## Data for processing
===============
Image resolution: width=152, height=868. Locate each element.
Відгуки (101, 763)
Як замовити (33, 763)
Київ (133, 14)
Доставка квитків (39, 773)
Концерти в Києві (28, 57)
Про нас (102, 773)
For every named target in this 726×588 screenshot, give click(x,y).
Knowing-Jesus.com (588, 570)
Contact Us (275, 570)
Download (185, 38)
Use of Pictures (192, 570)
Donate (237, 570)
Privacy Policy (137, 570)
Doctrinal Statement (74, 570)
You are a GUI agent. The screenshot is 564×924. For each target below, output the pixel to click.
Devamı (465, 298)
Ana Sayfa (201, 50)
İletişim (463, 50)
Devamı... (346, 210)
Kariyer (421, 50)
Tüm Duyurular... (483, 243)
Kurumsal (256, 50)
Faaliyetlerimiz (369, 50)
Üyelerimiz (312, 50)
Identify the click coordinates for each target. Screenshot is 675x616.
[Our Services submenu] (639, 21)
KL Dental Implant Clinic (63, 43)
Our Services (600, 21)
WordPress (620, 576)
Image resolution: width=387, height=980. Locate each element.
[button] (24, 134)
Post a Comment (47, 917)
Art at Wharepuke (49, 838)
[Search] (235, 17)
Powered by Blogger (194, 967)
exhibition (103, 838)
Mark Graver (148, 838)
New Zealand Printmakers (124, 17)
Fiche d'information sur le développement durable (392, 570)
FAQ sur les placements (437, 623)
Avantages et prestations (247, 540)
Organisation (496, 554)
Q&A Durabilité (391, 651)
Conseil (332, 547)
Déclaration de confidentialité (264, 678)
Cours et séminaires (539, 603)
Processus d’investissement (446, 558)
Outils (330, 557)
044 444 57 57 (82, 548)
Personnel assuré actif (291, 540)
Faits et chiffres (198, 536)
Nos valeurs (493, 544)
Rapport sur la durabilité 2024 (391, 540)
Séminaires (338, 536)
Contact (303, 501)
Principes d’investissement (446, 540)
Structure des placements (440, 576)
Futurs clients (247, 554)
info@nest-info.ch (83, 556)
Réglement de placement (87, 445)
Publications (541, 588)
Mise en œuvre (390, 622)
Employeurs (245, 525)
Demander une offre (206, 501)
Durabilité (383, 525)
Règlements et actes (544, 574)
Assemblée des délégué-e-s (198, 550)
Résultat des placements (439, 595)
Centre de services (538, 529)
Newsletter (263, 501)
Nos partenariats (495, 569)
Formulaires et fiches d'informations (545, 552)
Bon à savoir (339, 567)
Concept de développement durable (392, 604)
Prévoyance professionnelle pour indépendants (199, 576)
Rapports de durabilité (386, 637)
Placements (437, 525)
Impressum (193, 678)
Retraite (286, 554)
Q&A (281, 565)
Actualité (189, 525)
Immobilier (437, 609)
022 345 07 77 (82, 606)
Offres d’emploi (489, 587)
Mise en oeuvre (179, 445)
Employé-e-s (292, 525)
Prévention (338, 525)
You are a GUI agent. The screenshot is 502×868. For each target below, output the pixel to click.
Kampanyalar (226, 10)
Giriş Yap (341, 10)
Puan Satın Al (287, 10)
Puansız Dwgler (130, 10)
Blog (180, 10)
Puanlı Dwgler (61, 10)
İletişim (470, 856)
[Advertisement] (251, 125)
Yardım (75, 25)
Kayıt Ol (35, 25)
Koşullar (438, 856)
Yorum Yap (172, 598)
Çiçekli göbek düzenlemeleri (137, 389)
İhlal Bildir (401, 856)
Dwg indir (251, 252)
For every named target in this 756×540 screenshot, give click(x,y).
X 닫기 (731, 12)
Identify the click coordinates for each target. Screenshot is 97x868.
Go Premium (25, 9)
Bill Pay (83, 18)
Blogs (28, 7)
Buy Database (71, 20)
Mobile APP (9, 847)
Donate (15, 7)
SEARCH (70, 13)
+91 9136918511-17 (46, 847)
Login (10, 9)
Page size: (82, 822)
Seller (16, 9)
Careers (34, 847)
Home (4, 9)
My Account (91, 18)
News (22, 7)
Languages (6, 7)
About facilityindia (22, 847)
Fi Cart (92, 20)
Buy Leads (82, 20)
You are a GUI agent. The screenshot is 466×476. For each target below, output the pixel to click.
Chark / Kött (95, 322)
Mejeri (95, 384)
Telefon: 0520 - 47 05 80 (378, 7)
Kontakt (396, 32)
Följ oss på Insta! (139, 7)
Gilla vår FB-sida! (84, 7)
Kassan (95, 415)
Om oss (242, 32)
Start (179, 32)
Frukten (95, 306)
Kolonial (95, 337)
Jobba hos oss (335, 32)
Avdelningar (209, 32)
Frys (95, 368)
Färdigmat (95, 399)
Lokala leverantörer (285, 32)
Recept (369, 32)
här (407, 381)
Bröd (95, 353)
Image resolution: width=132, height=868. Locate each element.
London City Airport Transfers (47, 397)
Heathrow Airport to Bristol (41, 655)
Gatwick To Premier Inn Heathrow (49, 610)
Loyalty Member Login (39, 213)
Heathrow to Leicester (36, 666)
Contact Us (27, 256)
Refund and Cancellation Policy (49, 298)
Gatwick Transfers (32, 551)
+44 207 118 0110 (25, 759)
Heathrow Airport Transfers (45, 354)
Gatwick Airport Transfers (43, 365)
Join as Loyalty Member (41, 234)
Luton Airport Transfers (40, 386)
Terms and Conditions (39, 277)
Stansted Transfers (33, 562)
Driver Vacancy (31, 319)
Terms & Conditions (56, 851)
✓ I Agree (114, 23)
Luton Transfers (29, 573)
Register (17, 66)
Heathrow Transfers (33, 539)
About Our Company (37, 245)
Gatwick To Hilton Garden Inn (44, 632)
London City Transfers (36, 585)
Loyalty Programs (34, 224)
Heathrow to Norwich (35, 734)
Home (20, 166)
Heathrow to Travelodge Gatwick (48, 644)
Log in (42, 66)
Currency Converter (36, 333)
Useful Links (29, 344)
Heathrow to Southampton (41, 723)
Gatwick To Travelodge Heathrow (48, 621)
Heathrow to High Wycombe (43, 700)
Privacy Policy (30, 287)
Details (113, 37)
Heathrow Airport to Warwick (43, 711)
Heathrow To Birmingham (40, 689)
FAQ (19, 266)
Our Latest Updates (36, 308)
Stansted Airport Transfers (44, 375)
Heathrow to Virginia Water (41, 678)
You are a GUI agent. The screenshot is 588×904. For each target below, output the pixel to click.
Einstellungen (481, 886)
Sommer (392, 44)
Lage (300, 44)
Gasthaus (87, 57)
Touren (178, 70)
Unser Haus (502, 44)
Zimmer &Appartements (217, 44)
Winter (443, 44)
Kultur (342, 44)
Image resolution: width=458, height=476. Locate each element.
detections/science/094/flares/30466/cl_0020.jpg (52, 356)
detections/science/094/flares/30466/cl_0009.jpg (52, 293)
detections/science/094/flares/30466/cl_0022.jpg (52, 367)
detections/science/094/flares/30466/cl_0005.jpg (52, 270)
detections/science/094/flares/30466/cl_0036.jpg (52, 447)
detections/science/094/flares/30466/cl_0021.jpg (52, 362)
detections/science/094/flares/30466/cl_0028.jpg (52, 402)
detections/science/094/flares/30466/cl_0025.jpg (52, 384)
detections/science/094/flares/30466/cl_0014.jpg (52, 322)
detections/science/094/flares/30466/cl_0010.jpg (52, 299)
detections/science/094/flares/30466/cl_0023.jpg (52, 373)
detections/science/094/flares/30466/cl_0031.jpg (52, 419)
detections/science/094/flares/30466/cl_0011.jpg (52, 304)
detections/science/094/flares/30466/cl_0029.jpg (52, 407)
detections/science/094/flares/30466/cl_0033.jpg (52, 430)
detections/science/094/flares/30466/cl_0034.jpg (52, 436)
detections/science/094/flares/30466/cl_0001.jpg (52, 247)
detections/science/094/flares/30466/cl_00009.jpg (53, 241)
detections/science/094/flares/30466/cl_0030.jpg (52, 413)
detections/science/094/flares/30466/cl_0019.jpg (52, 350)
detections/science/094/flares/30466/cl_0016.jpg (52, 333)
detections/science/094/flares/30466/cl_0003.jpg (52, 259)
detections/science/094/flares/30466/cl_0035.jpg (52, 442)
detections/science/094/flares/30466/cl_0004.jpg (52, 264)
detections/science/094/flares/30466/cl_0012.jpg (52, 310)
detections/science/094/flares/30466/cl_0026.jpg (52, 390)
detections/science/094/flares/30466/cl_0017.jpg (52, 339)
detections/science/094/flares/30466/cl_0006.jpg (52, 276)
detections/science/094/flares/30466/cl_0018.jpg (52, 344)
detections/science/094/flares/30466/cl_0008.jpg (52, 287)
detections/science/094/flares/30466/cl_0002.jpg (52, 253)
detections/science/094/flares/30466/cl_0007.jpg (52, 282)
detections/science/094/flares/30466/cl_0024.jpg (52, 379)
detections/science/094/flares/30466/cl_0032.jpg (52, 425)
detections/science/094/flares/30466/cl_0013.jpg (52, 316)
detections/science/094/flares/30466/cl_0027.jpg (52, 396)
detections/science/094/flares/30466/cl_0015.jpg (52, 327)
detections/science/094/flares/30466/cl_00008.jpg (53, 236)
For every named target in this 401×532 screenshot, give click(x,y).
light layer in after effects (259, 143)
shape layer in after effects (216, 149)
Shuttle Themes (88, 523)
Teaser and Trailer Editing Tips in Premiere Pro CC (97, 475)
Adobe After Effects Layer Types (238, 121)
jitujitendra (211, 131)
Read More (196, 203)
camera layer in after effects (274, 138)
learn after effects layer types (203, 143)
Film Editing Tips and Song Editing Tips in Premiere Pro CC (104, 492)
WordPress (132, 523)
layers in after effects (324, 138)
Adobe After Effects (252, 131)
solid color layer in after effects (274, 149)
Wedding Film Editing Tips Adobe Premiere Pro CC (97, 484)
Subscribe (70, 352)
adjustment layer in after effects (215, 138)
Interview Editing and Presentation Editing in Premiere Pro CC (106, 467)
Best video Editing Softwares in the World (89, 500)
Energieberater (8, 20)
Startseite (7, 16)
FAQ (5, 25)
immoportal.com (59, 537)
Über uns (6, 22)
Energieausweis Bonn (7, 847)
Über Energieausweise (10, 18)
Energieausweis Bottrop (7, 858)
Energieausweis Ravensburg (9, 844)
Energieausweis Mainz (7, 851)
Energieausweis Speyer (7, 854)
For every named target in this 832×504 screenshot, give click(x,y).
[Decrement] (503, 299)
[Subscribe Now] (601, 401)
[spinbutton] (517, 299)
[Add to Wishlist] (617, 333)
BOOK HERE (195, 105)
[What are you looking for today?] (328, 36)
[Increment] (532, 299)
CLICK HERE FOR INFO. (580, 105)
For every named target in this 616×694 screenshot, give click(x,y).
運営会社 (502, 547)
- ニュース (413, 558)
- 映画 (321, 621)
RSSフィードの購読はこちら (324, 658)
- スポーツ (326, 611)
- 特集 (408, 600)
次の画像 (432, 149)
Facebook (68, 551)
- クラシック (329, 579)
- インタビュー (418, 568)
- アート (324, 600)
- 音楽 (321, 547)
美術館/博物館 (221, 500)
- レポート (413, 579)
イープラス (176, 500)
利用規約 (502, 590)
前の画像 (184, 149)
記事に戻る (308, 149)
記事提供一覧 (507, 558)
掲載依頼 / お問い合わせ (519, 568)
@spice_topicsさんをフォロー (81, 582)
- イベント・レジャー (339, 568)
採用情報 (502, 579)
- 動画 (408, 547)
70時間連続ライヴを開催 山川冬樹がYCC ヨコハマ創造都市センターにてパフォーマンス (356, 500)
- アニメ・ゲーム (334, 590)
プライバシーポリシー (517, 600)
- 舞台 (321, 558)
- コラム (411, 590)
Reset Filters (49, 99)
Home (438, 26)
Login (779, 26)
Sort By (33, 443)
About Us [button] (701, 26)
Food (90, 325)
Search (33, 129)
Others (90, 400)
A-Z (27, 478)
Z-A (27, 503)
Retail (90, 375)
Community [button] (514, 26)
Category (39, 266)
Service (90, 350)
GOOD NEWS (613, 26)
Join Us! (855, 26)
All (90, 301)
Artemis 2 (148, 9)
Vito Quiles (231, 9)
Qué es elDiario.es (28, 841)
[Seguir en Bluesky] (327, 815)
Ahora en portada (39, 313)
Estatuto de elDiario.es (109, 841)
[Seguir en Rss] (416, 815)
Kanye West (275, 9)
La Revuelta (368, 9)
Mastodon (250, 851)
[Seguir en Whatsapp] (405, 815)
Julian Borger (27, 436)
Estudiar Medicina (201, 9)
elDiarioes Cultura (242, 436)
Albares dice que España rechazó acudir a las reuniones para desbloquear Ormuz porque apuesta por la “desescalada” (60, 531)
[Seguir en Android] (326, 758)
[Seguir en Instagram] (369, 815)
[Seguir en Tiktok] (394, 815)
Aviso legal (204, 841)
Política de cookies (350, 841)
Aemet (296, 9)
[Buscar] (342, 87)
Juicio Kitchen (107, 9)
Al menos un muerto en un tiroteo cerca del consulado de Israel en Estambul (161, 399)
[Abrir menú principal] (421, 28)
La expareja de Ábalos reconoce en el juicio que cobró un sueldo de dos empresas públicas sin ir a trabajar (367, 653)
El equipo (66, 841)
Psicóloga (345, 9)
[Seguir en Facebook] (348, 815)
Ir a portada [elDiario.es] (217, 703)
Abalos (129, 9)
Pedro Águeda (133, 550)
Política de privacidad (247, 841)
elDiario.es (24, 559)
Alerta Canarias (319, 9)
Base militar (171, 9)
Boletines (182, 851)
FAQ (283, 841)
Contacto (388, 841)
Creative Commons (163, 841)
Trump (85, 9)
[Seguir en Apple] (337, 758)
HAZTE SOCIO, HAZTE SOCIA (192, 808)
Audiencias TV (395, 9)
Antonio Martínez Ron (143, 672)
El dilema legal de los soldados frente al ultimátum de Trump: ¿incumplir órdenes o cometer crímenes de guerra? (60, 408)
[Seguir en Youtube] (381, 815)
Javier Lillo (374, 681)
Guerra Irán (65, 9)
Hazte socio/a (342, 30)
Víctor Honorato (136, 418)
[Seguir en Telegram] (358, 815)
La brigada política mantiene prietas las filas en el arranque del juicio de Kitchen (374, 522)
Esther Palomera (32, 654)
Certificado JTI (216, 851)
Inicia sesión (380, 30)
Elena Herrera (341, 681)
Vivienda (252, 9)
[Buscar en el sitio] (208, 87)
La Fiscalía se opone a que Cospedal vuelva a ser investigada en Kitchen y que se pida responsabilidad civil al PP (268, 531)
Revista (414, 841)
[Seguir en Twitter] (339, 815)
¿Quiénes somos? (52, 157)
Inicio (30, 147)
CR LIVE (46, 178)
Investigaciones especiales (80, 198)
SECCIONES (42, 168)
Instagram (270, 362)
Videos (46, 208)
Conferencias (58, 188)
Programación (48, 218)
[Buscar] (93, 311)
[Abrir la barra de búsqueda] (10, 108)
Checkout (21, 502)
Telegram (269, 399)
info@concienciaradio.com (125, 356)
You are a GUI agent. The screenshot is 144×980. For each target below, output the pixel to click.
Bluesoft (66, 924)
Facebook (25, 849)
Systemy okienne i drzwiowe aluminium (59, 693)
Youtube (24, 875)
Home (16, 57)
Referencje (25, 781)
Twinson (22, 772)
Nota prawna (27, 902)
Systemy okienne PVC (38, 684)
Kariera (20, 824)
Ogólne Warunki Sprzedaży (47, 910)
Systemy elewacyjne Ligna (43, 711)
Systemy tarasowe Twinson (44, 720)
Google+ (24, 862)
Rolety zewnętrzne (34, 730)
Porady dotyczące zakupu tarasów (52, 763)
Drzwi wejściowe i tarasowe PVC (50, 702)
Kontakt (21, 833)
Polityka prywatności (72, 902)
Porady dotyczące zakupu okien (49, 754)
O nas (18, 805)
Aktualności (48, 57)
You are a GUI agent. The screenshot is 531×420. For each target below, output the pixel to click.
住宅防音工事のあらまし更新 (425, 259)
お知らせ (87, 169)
===============
## Stated problem
Gather every line of the data above that contains the word "named" and copy each one in full. Case counts.

## The completed task
For every named target in this 726×588 screenshot, give click(x,y).
For every named target in this 756×540 screenshot, give click(x,y).
For every named target in this 401×532 screenshot, give click(x,y).
For every named target in this 832×504 screenshot, give click(x,y).
For every named target in this 616×694 screenshot, give click(x,y).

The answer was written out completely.